The kitchen was fairly straightforward. I had the cabinet doors removed and the shelves and cabinets painted black. I had a black double sink installed as well as a dark granite counter top along with a complementing backsplash.
Between the kitchen, three exterior glass doors, a redo of the laundry room, a new electrical service panel, two window replacements, and $2,500 worth of sharp looking and highly effective celling fans from Manteca Lighting I had spent two thirds of my $30,000 budget.
The bathroom would take the rest.
My one and only bathroom is 9 feet by 5 feet. There are McMansions with half bathrooms bigger than that.
It was a challenge. I knew, though, what I wanted. A larger shower space. A look that was cozy but also was expansive given the small space. And I wanted something that worked specifically for me.
The last point is important to note as more than one person who asked what I was planning to do to the bathroom after I told them they’d tell me two things: That could make it hard to sell the house and it wouldn’t work for them.
First I planned to live in a house and not an investment. And I was living in the house and not them.
That said I came up with expensive ideas which include the vanity.
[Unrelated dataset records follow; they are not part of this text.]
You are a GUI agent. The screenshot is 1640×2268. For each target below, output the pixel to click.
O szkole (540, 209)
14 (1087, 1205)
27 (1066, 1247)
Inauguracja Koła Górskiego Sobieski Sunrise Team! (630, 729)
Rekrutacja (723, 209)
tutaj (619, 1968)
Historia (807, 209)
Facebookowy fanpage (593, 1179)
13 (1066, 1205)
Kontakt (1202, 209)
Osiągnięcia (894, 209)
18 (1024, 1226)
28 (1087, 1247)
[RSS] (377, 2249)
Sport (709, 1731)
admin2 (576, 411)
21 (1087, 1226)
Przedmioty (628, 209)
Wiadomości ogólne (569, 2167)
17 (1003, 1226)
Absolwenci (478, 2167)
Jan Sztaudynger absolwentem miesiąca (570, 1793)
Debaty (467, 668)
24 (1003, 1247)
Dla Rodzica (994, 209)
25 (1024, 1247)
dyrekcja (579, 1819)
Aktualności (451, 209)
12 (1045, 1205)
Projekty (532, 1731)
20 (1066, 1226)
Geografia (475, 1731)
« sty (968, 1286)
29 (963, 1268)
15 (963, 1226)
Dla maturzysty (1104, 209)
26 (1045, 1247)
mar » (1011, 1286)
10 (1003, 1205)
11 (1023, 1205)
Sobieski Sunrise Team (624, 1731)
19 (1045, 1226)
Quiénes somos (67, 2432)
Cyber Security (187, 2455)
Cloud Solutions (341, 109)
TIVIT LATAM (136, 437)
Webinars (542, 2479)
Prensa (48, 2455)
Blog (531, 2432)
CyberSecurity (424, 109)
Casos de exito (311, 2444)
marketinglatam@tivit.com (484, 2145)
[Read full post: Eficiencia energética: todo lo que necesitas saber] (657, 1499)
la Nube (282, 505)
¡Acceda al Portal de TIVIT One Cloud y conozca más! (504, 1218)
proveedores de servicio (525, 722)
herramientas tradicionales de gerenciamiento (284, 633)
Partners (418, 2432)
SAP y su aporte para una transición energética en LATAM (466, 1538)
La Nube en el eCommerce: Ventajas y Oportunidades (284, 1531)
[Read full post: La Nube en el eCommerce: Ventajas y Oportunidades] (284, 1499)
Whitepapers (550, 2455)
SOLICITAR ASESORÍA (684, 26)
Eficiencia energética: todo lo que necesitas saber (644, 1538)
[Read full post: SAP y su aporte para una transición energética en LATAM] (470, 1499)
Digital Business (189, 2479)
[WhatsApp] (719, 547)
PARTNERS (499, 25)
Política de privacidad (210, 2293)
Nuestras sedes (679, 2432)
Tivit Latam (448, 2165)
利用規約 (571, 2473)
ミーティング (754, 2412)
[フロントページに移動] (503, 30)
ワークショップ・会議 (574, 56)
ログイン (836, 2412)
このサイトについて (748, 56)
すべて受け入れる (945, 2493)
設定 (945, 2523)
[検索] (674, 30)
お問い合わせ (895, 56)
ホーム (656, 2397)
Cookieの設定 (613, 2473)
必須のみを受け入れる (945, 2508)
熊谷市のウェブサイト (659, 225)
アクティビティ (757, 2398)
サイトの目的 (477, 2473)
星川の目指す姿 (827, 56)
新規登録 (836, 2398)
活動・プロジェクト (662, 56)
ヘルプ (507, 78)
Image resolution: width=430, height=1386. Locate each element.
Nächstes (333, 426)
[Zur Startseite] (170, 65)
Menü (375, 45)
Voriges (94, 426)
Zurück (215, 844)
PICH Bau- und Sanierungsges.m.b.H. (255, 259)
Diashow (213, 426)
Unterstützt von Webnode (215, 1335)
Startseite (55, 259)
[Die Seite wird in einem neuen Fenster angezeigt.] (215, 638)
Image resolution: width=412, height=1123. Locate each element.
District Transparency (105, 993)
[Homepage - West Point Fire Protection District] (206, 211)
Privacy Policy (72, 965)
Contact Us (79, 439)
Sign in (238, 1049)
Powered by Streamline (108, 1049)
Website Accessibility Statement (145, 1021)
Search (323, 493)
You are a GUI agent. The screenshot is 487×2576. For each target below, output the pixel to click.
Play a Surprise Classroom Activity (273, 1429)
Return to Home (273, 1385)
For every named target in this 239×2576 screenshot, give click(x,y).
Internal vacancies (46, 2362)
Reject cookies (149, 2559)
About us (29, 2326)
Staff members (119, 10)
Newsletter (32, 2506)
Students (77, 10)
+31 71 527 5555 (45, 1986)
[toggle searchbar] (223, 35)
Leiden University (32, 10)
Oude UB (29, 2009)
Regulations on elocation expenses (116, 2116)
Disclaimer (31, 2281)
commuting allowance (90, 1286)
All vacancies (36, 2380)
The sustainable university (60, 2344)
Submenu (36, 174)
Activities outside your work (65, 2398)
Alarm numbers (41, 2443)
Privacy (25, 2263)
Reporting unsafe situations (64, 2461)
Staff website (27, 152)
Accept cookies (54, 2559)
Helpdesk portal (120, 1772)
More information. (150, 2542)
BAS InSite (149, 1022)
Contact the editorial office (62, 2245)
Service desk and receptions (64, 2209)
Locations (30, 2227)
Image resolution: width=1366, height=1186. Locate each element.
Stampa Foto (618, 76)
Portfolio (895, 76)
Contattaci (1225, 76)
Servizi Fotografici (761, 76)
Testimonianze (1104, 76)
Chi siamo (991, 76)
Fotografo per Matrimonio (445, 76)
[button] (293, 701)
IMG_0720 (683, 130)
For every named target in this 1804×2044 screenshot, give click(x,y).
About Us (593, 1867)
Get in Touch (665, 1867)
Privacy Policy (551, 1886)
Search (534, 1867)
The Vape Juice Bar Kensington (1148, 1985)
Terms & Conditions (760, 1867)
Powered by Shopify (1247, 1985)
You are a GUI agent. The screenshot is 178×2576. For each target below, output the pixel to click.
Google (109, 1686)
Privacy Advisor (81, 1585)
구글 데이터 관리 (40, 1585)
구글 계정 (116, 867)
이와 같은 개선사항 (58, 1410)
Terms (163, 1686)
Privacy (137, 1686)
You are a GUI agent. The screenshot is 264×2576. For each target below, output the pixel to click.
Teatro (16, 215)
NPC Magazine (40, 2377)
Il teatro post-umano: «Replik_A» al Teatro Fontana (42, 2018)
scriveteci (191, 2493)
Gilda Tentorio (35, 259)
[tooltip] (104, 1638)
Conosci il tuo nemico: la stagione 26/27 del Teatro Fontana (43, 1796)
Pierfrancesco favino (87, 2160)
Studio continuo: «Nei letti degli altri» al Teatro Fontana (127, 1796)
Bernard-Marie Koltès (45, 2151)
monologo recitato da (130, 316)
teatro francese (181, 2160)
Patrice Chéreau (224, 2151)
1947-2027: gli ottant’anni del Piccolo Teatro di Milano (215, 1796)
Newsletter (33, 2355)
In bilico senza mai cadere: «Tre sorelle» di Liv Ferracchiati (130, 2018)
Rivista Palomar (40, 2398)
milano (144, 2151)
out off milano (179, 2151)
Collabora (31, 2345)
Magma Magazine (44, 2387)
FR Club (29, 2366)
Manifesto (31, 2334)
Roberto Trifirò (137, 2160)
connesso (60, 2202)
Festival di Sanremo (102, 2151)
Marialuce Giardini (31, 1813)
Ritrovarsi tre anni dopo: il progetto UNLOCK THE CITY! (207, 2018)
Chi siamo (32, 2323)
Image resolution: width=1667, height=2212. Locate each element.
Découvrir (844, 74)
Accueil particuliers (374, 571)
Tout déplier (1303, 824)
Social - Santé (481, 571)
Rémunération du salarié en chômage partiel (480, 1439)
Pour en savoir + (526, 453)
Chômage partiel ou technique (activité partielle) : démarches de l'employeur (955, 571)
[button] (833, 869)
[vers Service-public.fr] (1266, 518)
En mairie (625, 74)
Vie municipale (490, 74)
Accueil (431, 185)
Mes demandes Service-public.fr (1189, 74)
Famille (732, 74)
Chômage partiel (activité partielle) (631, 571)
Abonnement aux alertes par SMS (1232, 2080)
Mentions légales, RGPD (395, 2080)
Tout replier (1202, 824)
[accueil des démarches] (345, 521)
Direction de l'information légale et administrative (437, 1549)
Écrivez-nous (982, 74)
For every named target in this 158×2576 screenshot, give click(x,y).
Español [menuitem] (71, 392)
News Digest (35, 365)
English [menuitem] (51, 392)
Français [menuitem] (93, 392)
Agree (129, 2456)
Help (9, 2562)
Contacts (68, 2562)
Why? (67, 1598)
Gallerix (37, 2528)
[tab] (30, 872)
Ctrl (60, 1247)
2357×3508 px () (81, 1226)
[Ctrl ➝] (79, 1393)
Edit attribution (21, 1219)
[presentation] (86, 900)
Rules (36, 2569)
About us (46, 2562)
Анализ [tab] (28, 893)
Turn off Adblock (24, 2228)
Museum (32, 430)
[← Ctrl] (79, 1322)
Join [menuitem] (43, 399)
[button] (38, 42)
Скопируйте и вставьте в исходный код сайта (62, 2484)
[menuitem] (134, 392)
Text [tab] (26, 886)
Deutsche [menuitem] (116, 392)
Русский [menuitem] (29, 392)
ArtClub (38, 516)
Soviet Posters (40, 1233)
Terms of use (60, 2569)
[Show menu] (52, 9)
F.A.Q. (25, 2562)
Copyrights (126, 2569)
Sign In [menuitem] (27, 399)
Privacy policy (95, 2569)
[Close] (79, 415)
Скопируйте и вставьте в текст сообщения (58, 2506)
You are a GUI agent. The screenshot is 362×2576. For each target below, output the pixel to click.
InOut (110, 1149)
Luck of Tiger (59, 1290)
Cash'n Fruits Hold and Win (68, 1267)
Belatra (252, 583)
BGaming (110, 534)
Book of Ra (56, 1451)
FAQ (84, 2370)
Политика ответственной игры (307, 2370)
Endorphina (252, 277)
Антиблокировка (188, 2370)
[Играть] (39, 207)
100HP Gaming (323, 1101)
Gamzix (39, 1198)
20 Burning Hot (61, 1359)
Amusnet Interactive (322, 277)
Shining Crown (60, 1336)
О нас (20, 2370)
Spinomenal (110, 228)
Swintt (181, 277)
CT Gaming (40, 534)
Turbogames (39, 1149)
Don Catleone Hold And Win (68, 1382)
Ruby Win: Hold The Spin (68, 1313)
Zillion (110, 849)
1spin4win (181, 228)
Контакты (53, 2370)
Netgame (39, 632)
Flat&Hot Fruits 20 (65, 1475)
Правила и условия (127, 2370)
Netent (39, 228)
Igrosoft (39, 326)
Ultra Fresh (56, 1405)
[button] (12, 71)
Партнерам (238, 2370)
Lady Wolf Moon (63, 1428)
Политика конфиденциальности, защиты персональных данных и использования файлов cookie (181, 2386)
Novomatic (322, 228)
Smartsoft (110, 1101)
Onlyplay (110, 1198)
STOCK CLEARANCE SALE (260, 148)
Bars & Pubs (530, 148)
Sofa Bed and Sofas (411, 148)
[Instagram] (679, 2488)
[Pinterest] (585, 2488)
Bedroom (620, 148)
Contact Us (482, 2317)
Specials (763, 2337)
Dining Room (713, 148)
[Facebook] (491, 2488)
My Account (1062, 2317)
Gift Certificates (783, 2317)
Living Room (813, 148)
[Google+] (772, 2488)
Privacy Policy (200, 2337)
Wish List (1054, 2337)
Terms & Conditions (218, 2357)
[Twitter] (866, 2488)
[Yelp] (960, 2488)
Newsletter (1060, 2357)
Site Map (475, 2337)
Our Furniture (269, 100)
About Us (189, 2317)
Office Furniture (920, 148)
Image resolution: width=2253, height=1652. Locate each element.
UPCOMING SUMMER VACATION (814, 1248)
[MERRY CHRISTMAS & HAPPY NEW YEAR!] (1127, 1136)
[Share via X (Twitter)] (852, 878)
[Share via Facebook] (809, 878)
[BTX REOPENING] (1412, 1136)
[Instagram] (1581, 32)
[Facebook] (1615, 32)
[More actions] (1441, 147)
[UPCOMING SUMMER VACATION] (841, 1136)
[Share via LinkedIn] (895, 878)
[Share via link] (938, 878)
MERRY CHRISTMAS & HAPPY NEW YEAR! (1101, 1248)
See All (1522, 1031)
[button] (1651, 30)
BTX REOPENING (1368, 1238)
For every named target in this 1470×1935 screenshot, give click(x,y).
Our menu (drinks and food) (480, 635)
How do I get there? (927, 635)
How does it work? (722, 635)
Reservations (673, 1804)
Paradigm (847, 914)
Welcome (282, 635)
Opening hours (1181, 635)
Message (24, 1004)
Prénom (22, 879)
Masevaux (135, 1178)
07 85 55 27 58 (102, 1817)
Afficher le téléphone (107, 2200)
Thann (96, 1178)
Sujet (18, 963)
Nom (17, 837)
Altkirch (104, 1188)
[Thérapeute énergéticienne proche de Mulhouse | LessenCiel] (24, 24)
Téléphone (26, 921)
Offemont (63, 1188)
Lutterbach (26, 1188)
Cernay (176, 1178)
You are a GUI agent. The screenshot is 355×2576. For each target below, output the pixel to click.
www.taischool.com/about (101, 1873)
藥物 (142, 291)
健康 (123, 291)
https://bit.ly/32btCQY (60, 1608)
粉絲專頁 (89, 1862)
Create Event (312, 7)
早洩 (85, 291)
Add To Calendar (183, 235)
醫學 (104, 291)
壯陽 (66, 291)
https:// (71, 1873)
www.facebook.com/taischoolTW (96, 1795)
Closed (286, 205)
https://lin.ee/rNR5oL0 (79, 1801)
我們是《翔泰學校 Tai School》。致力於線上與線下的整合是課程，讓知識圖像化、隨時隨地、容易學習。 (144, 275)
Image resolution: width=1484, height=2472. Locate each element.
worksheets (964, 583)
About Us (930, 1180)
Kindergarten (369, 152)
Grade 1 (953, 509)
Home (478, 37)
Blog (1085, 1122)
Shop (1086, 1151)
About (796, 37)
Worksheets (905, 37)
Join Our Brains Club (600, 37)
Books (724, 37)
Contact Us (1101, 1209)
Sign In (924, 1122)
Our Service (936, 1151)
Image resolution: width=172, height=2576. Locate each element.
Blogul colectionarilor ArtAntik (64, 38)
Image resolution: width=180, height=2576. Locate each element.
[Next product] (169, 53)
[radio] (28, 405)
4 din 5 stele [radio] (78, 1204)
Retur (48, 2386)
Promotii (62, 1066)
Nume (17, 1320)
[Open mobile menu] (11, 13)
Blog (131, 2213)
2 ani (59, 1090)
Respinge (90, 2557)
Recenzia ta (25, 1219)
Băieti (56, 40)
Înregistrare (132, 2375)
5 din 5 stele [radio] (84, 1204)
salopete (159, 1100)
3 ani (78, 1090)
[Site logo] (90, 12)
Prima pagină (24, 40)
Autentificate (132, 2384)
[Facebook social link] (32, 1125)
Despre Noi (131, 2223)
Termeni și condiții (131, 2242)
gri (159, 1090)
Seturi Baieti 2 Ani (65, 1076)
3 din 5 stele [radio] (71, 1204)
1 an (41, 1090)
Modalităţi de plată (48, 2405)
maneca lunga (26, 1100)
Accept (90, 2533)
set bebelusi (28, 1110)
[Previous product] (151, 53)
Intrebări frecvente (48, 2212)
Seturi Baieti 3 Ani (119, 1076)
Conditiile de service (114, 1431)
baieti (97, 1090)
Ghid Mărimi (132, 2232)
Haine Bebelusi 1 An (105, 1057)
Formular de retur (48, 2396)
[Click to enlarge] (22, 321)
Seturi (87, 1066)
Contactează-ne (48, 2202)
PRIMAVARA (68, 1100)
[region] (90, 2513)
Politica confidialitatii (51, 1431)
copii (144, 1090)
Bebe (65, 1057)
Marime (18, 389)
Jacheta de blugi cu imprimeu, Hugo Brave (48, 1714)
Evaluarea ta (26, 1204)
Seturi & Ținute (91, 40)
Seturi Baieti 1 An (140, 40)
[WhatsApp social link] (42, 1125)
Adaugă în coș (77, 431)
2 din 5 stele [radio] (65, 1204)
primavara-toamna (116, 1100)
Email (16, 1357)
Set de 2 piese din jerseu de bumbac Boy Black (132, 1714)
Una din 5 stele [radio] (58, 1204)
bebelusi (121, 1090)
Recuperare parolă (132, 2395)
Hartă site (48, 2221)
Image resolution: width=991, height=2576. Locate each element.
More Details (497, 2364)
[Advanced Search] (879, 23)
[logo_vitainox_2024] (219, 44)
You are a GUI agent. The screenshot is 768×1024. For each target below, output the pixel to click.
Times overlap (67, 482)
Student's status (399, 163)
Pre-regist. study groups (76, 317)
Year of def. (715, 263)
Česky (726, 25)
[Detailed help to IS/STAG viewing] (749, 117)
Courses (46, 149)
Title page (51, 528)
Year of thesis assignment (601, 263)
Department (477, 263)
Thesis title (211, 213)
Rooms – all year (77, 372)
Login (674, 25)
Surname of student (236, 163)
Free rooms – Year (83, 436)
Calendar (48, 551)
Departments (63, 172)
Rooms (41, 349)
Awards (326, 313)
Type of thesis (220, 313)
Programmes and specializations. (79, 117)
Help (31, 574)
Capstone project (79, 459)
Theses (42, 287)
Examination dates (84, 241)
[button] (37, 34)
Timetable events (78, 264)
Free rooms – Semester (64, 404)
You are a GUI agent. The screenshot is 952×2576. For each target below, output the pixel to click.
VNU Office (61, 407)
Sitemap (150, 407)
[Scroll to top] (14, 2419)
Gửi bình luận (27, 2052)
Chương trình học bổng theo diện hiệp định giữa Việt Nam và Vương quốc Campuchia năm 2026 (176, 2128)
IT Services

I could have what I wanted — similar to what I had seen in Suzanne Candini’s home that was used exclusively by her husband — if I paid $2,000 plus. I solved that problem by sketching out what I wanted and having John Perez & Sons Cabinets create a much better custom version and do so for $500.
So what’s so unusual about my bathroom? That vanity — stained black, of course — has a black glass vessel sink shaped like a bowl. The entire thing is designed so I can stand to shave and brush my teeth without bending down. Few if any home bathrooms have vanities designed for men to use comfortably.
The toilet is black. That may not have been a wise choice because of the hard water in Powers Tract plus dust but I’d do it again.
The shower/tub was ripped out and I had a pony wall installed with built in shelves for shower items on one side and toilet paper on the other put in place with glass going halfway up to the open beam ceiling. I had the shower walls up to 7-foot and well as part of the rest of the bathroom walls plus the pony wall and shower floor covered with a pattern of small deep multiple grey tiles featuring a blended design. I splurged on the floor and went with stone. There wasn’t much floor left to cover after the shower but still the cost was an eye popper.
I then got a frosted glass door. The bathroom door is the only interior door in my home.
I also added small touches that reflect my lifestyle including three “towel hooks” placed at shoulder  level so I can let my daily exercise clothes dry that will sometimes include rain jackets
Then I capped it off by having the rest of the walls and ceiling painted a dark grey.
More often than not I have people who see it — including some of the original doubters — tell me they like the look and will then asked who came up with the idea and final design.
Which brings me to the point I want to make. I spent six to eight months debating what I wanted to do and the colors I wanted to employ. It drove a few of the people around me nuts.
A bathroom remodel isn’t cheap. I had no desire to do it again. And since I bought the house to live in and not so I could maximize the easy of selling when that day comes I made the bathroom design work for me and not for some cookie-cutter future buyer.
Besides, if I was driven by resale potential I wouldn’t have bought a two bedroom, one bathroom, 980-square-foot home in the first place.